Probability that the response is below a given value, conditional on x in a hurdle-lognormal model with spline

Take the following simple hurdle lognormal model with splines:

library(brms)

set.seed(1)

N <- 1000
x <- runif(N)

pi <- 0.18 + 0.1*x
mu_log <- 1.8 + 0.3 * x + 12.1 * x^2
sigma_log <- 0.37

y <- (1 - rbinom(N, 1, prob = pi)) * rlnorm(N, mu_log, sigma_log)

d <- data.frame(y = y, x = x)

fit <- brm(bf(y ~ s(x), hu ~ s(x)), data = d, family = hurdle_lognormal())

How can I estimate the probability that the response is below a given value, conditional on x taking a given value? (E.g., what is the probability that y<100 given x=0.5.)

I.e., I would answer it using simulation with

mean(posterior_predict(fit, newdata = data.frame(x = 0.5),
                       nsamples = nsamples(fit))<100)
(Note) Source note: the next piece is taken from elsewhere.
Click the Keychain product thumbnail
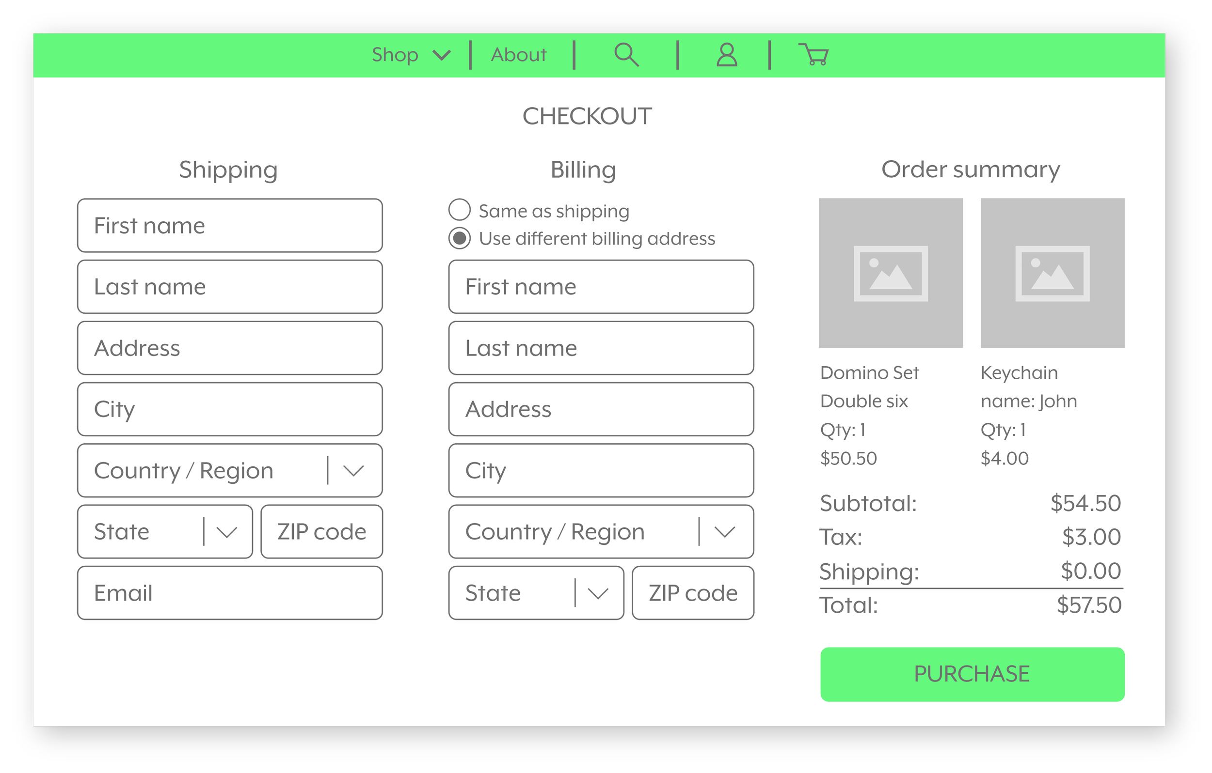The image size is (1212, 773). [x=1052, y=272]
But the question is: how to calculate it analytically? (Optimally with confidence interval.) If I am not mistaken, it shouldn’t be difficult, as it is “just” an integration of the posterior (conditional on x), complicated by the fact the we have a spline, and a hurdle model.

1 Like

Hi,
actually using prediction is the recommended and easiest way to do this sort of analysis - in fact you are implicitly integrating over the posterior - the samples represent the posterior and any expectation value over the posterior can be approximated by an expectation over the samples.

However it seems that the problem is primarily identifying the expectation value you are interested in. The code you shared computes the expectation of a binary (0/1 valued) function that is one whenever the observed sample is < 100. There is no credible interval here - it is a single integral, giving a single number.
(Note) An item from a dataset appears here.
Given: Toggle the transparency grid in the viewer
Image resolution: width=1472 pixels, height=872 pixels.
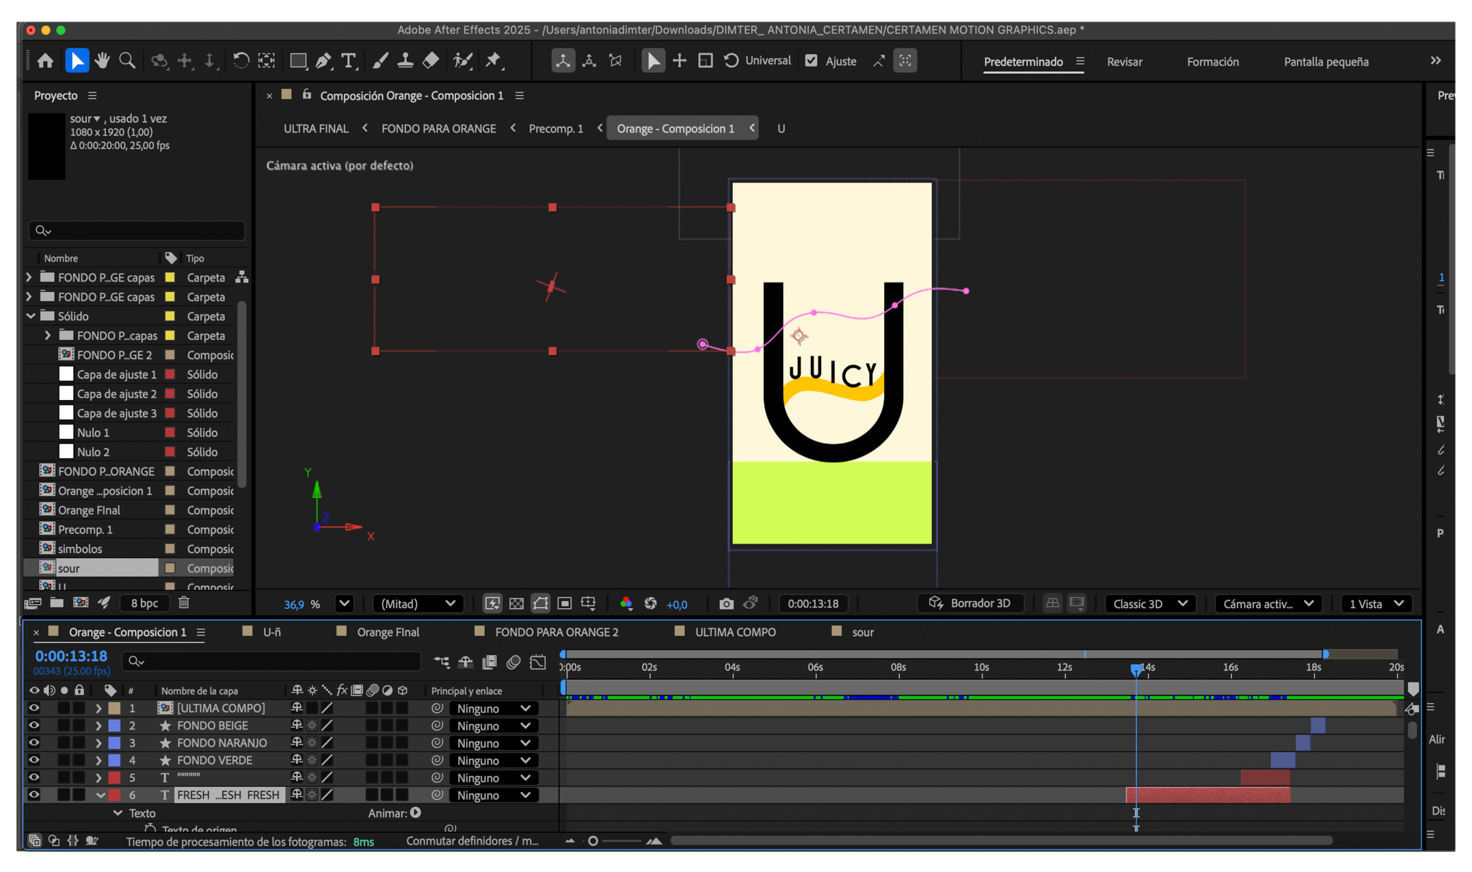Looking at the screenshot, I should [516, 603].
You may instead use prepare_predictions to get samples of the linear predictor for both y and hu and for sigma. You could then compute for each sample the probability that the hurdle is not passed and that given the hurdle is passed what is the probability that the response is < 100 (via plnorm). Summing those gives you a continuous value between 0 and 1 for each sample. You can then compute expectations with respect to this value (mean, bounds of 95% confidence intervals, …), which are not the probabilities that a single observation future will be < 100 but rather what proportion of samples would be < 100 if you got infinite new observations. I hope it is clear why for a single sample, you just get a single probability without any variability while the proportion has variability baked in. If not, feel free to ask for clarifications.

Best of luck with your model!

1 Like

Thank you very much!

I appreciate if you’d confirm it, but I think this is what you described:

fit2 <- brm(bf(y ~ x, hu ~ x), data = d, family = hurdle_lognormal())

mean(posterior_predict(fit2, newdata = data.frame(x = 0.5),
                       nsamples = nsamples(fit2))<100)

dparspred <- prepare_predictions(fit2, newdata = data.frame(x=0.5, y = 0))$dpars
predmus <- dparspred$mu$fe$b %*% t(dparspred$mu$fe$X)
predhus <- dparspred$hu$fe$b %*% t(dparspred$hu$fe$X)

res <- plogis(predhus) + (1-plogis(predhus))*plnorm(100, predmus, dparspred$sigma)
mean(res)
t.test(res)$conf.int

However, I am quite stuck with the original version, where we have splines. Is the format of the value of prepare_predictions documented anywhere…? (Sorry for the uninformed question.) I see that we have fe just as without splines, but we also have an sm, within that we again have an fe, but an re as well; I’m lost about their meaning…

Sorry, I was probably overthinking this - it should be easier to just use posterior_linpred to get predmus predhus. Then you wouldn’t need to worry about the structure… Other than that the calculation looks OK.

Additionally, I don’t think it makes sense to run a t.test on the results. If you want a posterior credible interval, you can just run quantile(res, probs = c(0.025,0.975))

Hope that makes sense!

1 Like

Thanks again!

Additionally, I don’t think it makes sense to run a t.test on the results. If you want a posterior credible interval, you can just run quantile(res, probs = c(0.025,0.975))

Of course, obviously, sorry…

Sorry, I was probably overthinking this - it should be easier to just use posterior_linpred to get predmus predhus . Then you wouldn’t need to worry about the structure… Other than that the calculation looks OK.

Great, for the record, here is the final code:

predmus <- posterior_linpred(fit, newdata = data.frame(x=0.5), dpar = "mu")
predhus <- posterior_linpred(fit, newdata = data.frame(x=0.5), dpar = "hu")
res <- plogis(predhus) +
  (1-plogis(predhus))*plnorm(100, predmus,
                             summary(fit)$spec_pars["sigma", "Estimate"])
quantile(res)

Thank you again.

1 Like